● **PASSAGE**
Americans talk a good game, but in the end, as Jesse Jackson before him, he is being held to a racist double standard that previous white Presidents and Presidential Candidates were not held too.

Barack Obama’s religious affiliation with Trinity United Church of Christ is an affirmation of his own bi-racial heritage as the son of a Kenyan and white Kansan. To say that his membership in the United Church of Christ, a predominantly white denomination created in 1957 from the Congregational Christian Church and the Evangelical Reform Church is somehow suspect or racist is both ludicrous and false.

Trinity United Church of Christ is both integrated and welcoming of all people-including gays and lesbians. When Hillary Clinton’s denomination, the United Methodist Church, sent conflicting signals over the issue of homosexuality and restricting the role of gay clergy and the ability of gay congregants to have their unions blessed in the Methodist Church, the United Church of Christ went in the opposite direction in affirming its covenant with gay clergy and parishioners. Years before then, Wright established an AIDS ministry and a singles ministry for gay and lesbian congregants.

Lisa Miller, writing in Newsweek said, “As a leader, Wright defied convention at every turn. In an interview with the Chicago Tribune last year, he recalled a time during the 1970s when the UCC decided to ordain gay and lesbian clergy. At its annual meeting, sensitive to the historic discomfort some blacks have with homosexuality, gay leaders reached out to black pastors.”

“At that session, Wright heard the testimony of a gay Christian and, he said, he had a conversion experience on gay rights. He started one of the first AIDS ministries on the South Side and a singles group for Trinity gays and lesbians—a subject that still rankles some of the more conservative Trinity members, says Dwight Hopkins, a theology professor at the University of Chicago and a church member.”

Given the hatred and venom spewed forth in too many black pulpits toward black gays and lesbians, Dr. Wright stands out as enlightened, inclusive, and welcoming. But he would have to be in order to grow the church from 80 to 8000 members in three decades. Dr. Wright is the opposite from the bitter, angry, and bigoted portrait the corporate media has fashioned.

Come on, people. Do you really believe that a “black racist” would choose a 90% white denomination in which to plant his flag or are you just some kind of a damn moron engaged in a typical form of racist projection. I defy anyone to name one integrated, gay-friendly, mainline, protestant, predominately African American congregation you’ve ever stepped foot in where you’ve experienced hatred. I know damn well that nobody can because there is no such thing. Are you seriously scared of a moderate, bi-racial politician who bends over backwards to be inclusive, mainstream and non-threatening? Please.

Don’t fall for the right-wing attack campaign launched by Fox News and its corporate mimics.

Obama’s rise to prominence has been swift but it is not unlike that of another little known state politician who rose to prominence over thirty years ago, Jimmy Carter. Carter, you’ll recall was a born-again Baptist layman who also made common cause with all people regardless of race, religion, or background in order to heal the nation after Watergate. During the first months of his presidency in 1977, his home congregation, the Plains Baptist Church, of Plains, GA, forced out Pastor Bruce Edwards, because he sought, with the support of the President, to integrate the church.

● **GIVEN DATA**
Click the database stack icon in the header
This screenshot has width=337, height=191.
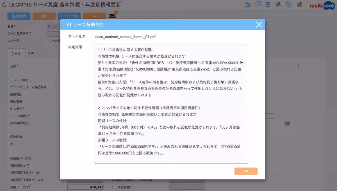268,4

● **WRITTEN REQUEST 1**
In the commentary on Obama's church, how much did Dr. Wright grow the church's membership, and over what period?
● **WRITTEN REQUEST 2**
Continue the commentary on Obama's church from the sentence about Pastor Bruce Edwards.

● **OUTPUT 1**
From 80 to 8000 members in three decades.

● **OUTPUT 2**
During the waning days of the Presidential campaign, a black minister and “publicity seeker,” Rev. Clennon King, challenged the official policy of the church forbidding “Negroes and other civil rights agitators,” from membership. I find no record of the firestorm of criticism we see regarding Barack Obama and Jeremiah Wright. Nobody called on him to resign his membership or denounce the racially prejudiced people with whom he had lived his entire life.

Plotting a middle ground, the church, following Carter’s lead, denied Rev. King membership. The final straw, however, came after Pastor Edwards and his wife adopted a half-Hawaiian child. According to the President’s brother Billy, it was bad enough that the pastor was a liberal integrationist, but adopting the “tan-skinned” child was “99 per cent of the preacher’s problem,” wrote Margaret Montagno in Newsweek.

The Plains Baptist Church subsequently changed its policy in word, but not in deed. Nicholas King, writing in the New Republic said, “The ‘opening’ of the Plains Baptist Church was achieved last fall under the leadership of the Carter family…But there was opposition to the opening from the church’s old guard, and the only black face in the congregation the Sunday Jimmy Carter first returned to Plains as President belonged to a Secret Service man.” After he left the presidency, Jimmy Carter left the church and joined with former Plains Baptist Church members at Maranatha Baptist Church. The small congregation of 135 opens its doors to 12,000 visitors a year to hear the President teach Sunday School. A few years ago, Carter also left the hopelessly right-wing Southern Baptist Convention.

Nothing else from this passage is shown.